Quand on s’intéresse aux religions, on se rend compte que les institutions ont imposé, à posteriori, des devoirs impossibles comme le célibat des prêtres. C’est l’incohérence d’être humain et de se voir esprit. Alors qu’on est incarné. On oublie la carne (la chair). Hors, le corps n’est pas, à l’origine, un objet de réflexion philosophique. Le célibat, ce n’est pas une décision à la base spirituelle. Il a été imposé pour des raisons économiques, afin d’éviter que les prêtres ne dilapident  le patrimoine de l’Eglise, via leurs héritiers. Et puis, je suis également stupéfaite de constater que l’extrême droite se revendique comme fondamentalement catholique, alors que les valeurs de cette religion ne sont pas compatibles.

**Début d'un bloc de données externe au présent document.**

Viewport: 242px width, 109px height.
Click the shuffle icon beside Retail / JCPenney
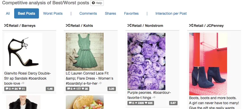[x=191, y=26]
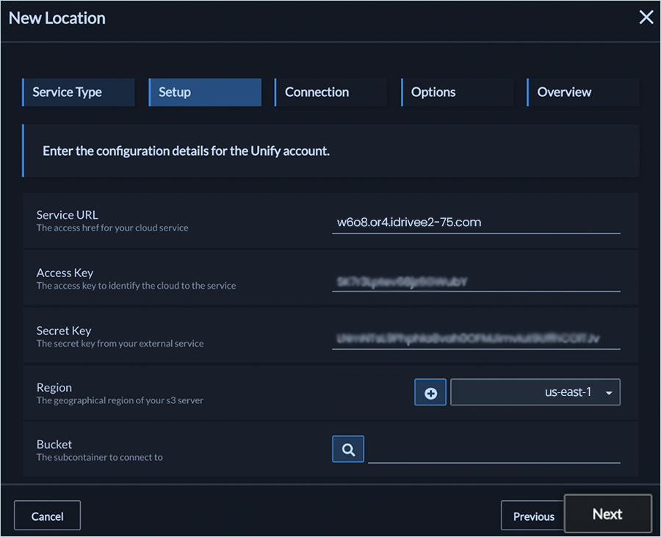The width and height of the screenshot is (661, 537).
Task: Click the plus icon to add a region
Action: 430,393
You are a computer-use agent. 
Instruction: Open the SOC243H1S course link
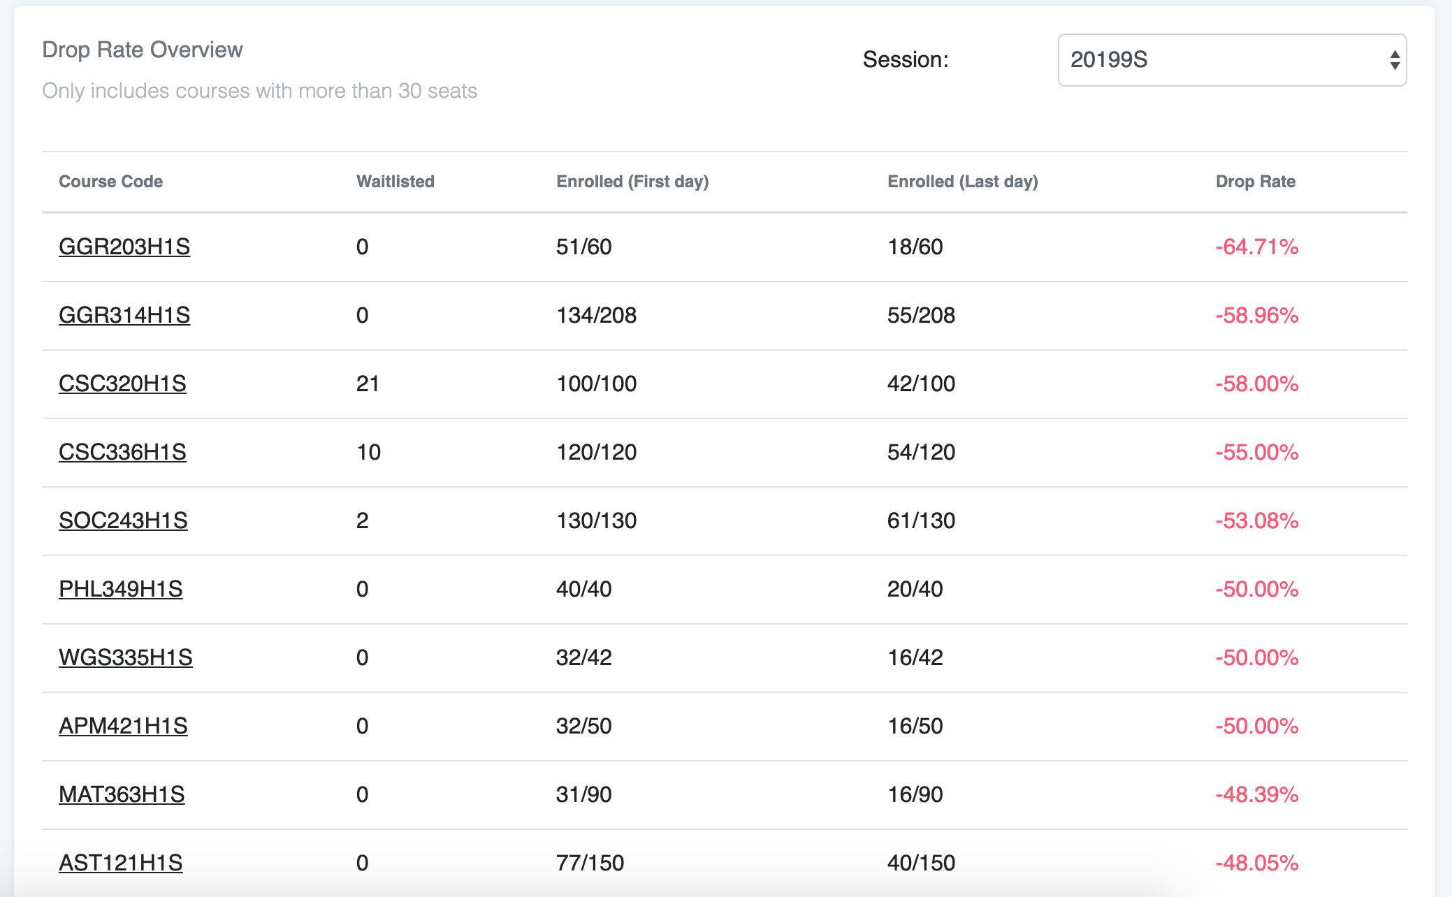(123, 520)
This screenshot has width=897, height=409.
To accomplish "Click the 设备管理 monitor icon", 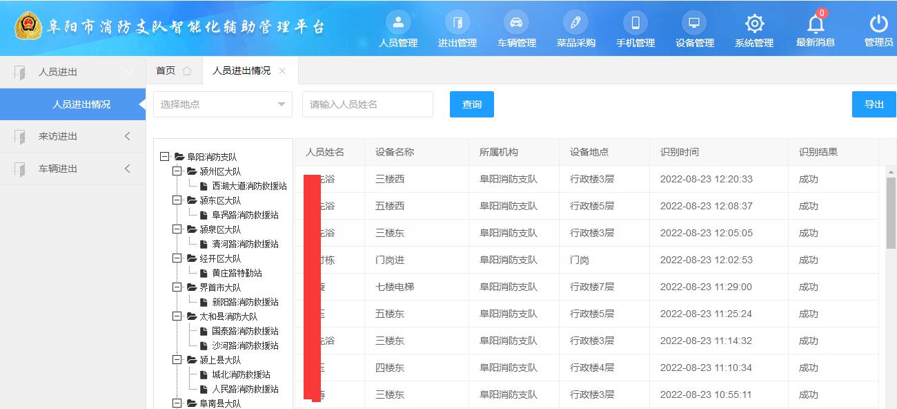I will (x=694, y=23).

VP : Y a t-il une personnalité politique qui te fascine ?
KG : Christiane Taubira! C’est quelqu’un qui m’a longtemps fascinée, moi qui ai grandi en Guyane, J’étais au collège et j’entendais cette femme, son verbe. J’ai trouvé son combat pour le mariage pour tous, très courageux. Ca m’a un peu agacée qu’on dise qu’elle s’était révélée avec ce projet de loi, elle a toujours été comme ça. C’est juste que personne ne s’intéressait à elle. Quand elle a défendu son projet de loi pour la reconnaissance de l’esclavage comme crime contre l’humanité, elle avait la même verve, le même lyrisme. Forte, droite, c’est une femme «doubout ».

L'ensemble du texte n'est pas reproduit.